EXERCISE REQUIREMENTS –
The response must consist of the lines below from the one with "Click the Upload button" through the one with "Open the 错误扫描", exactly as they appear and with both ends kept.

DATA RECORDS –
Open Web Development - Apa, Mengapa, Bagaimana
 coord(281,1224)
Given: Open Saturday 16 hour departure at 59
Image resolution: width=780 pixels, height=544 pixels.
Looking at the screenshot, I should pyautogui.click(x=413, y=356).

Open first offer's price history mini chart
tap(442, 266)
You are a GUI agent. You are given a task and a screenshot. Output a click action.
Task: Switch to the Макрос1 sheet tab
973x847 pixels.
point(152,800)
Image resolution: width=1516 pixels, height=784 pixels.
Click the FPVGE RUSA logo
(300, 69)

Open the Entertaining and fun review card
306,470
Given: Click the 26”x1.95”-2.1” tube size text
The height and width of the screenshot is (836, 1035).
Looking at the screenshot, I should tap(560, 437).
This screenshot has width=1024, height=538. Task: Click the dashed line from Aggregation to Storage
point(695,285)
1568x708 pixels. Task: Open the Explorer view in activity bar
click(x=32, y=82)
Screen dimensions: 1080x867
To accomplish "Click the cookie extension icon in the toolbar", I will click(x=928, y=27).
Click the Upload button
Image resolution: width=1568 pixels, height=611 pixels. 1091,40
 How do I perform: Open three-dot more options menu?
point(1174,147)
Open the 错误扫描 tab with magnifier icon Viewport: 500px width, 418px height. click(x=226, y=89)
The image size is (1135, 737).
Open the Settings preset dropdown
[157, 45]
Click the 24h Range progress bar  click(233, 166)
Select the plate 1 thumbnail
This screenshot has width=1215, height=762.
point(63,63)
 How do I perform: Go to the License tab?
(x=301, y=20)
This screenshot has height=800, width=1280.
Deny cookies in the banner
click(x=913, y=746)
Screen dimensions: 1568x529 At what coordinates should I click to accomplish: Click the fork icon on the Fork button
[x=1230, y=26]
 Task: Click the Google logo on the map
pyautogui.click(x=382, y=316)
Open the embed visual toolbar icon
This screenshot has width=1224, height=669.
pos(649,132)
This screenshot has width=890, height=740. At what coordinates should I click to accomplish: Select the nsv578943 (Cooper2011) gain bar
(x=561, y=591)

TASK OUTPUT –
Click the Upload button
Image resolution: width=1568 pixels, height=611 pixels. 1091,40
 How do I perform: Open three-dot more options menu?
point(1174,147)
Open the 错误扫描 tab with magnifier icon Viewport: 500px width, 418px height. click(x=226, y=89)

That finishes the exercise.